Quelle est la part de juristes travaillant pour La Cimade ? Quelles sont leurs missions ?

La Cimade se compose notamment de juristes salariés exerçant effectivement des missions d’accès aux droits, d’accompagnement juridique et judiciaire des migrants, demandeurs d’asile et réfugiés, ainsi que d’autres missions, nécessitant également des compétences juridiques, de plaidoyers, d’information et d’analyse des politiques publiques en matière d’immigration et de droit des étrangers.

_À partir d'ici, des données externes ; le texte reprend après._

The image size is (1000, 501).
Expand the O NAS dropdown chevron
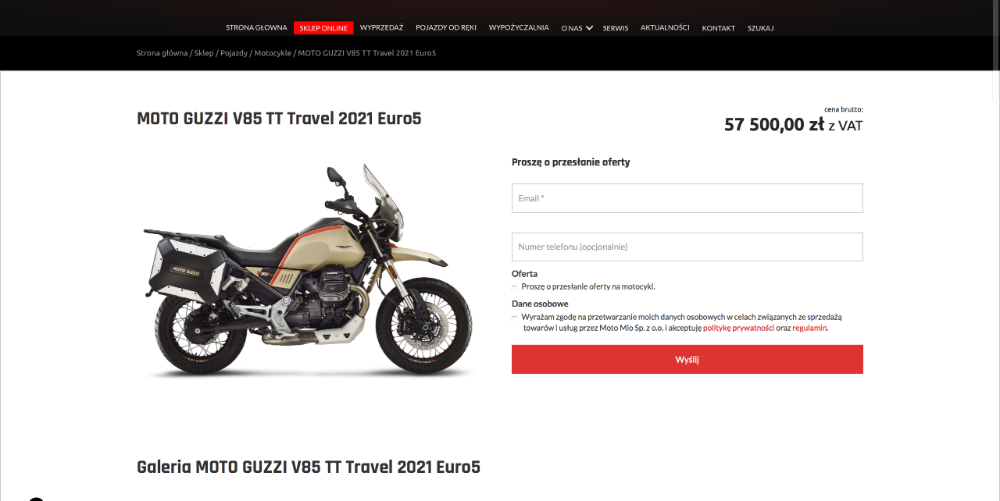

Une part importante de ces missions est également assumée par des bénévoles, pas forcément juristes à la base, mais qui ont développé des compétences importantes dans nos domaines d’intervention.

Quelle avancée majeure dans le système de protection des fillettes est consacrée par les arrêts du Conseil d’État du 21 décembre 2012 ?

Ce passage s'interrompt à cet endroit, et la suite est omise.